Right off the bat the idea of an Ultimate version makes absolutely no sense in a general, or power user, consumer market. When Vista came out with that I wrote about how it was a waste of money and my opinion hasn’t changed with the Windows 7 version of it either. Once you take that out of the equation you are left with Home Premium and Professional. At what point does the consumer market switch from a premium user to a professional one?
Even though Microsoft might like to point to some minor price drop as their way of making the OS more affordable the fact is it isn’t. Beside confusing consumers as to what version of Windows 7 is best for them the idea that an OS is worth the prices they want to charge is ludicrous especially considering the large majority of their sales will be at the lower OEM prices. We also need to take into consideration the reality that we are very quickly moving into a downloadable distribution channel which means Microsoft’s delivery costs would be miniscule compared to the current retail sales channel.
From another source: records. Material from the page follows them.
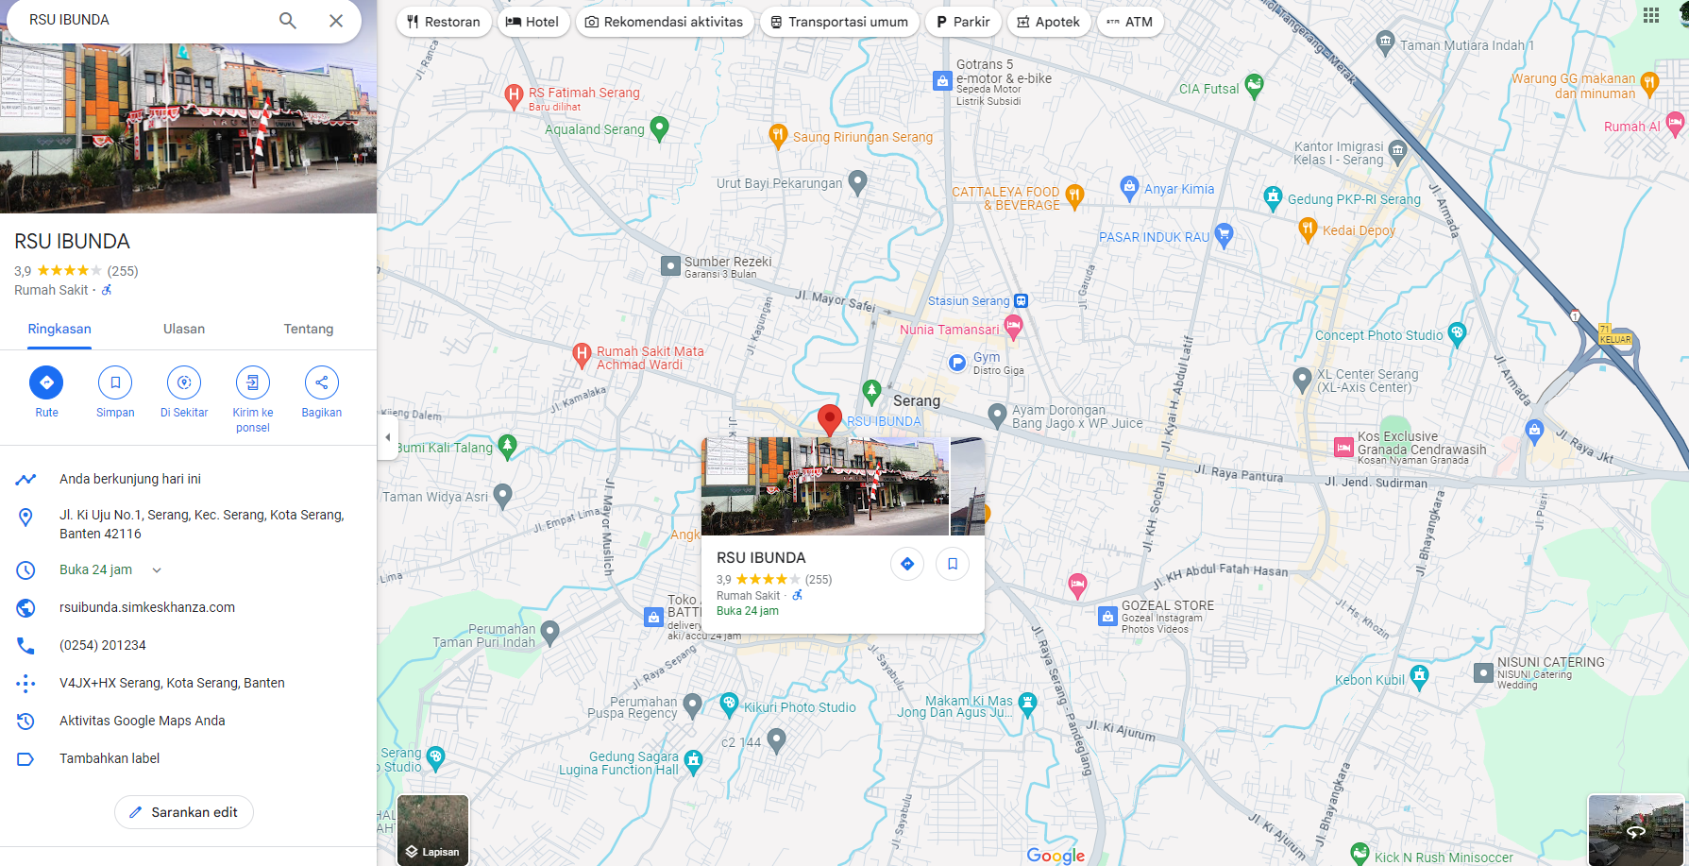1689x866 pixels.
Task: Clear the search with X icon
Action: click(x=336, y=20)
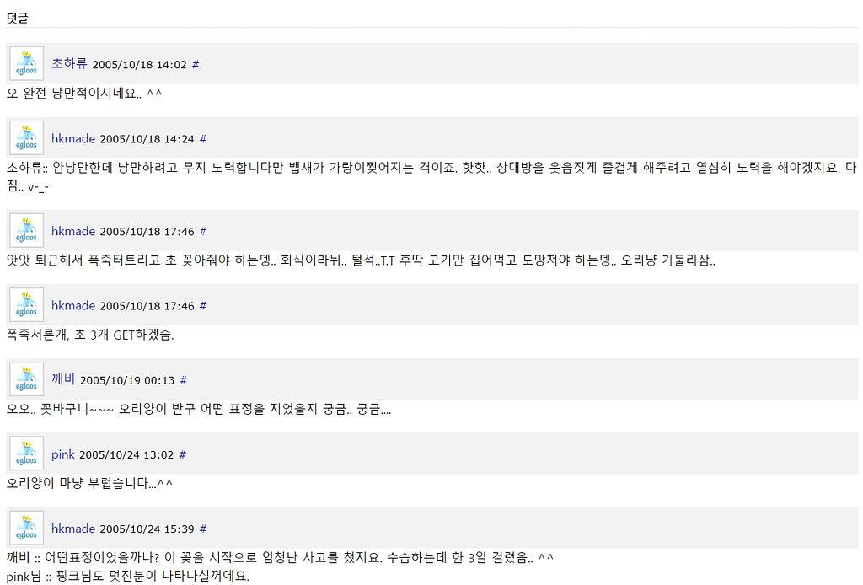Click egloos avatar beside pink comment

[x=26, y=454]
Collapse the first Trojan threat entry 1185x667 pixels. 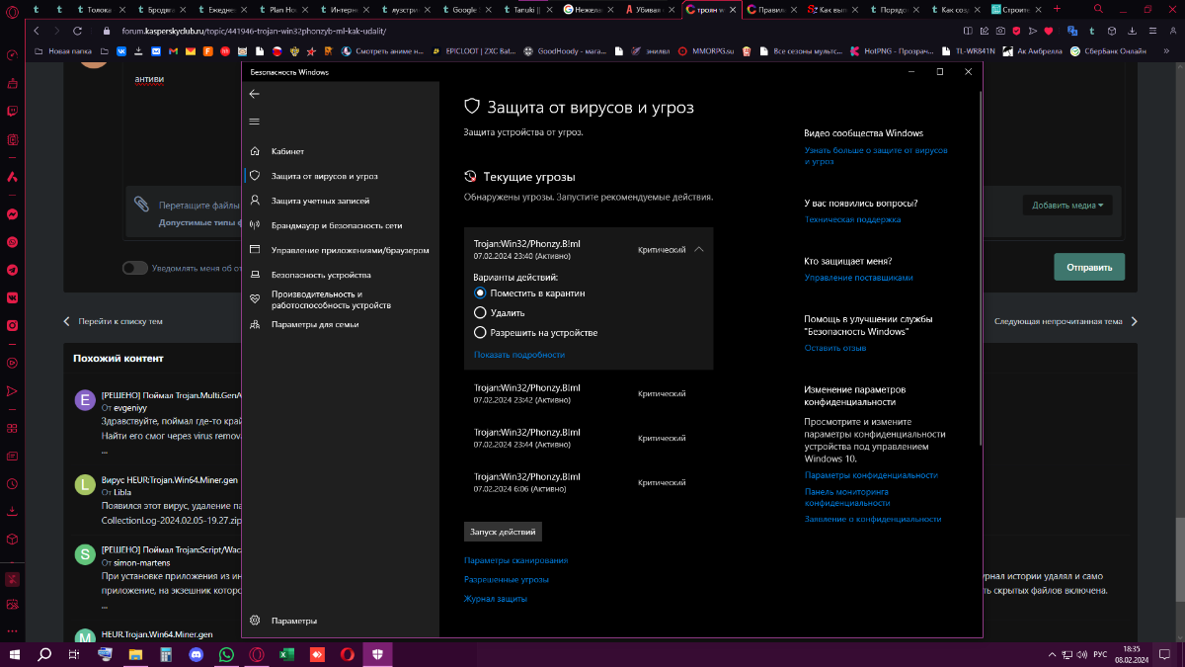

The changing landscape of consumer usage
While Apple’s pricing of OS X might be more consumer friendly that Windows multi-tier pricing they are both ignoring how the consumer use of computers has changed. Where their prices might be applicable and to a point understandable when most homes, or individuals only had one computer that in a growing number is no longer the case.
Whether they be laptops, media centers, gaming rigs, laptops or even the new netbooks it is no longer uncommon to see multiple computers within one home. In the case of a family chances are that each member has some form computer they are using. Even on an individual level people stand a good chance of having more than one machine.
So instead of only having to purchase one license people are having to buy multiple licenses and there is no denying the expense regardless of OS. Take myself: I have my main desktop, a media machine in the process of being rebuilt, my wife’s laptop and plans for a laptop of my own. That’s for licenses for Windows 7 that I am going to need 4 of which means a cost of $899.80 for the Home Premium or $1,319.80 for the Professional version. Even if I was an Apple user and all those were Macs I would still be looking at $387.00 USD.
And really what is the difference between 1 licensed version and 4?
The serial number is the only difference. So in effect we are paying in excess of anywhere from $500.00 to $1,000 for three sets of numbers.
As much as we bitch about old media being stuck in the mindset of outmoded business models the fact is even supposedly modern tech businesses are stuck in the same mindset.
And they wonder why stuff gets pirated.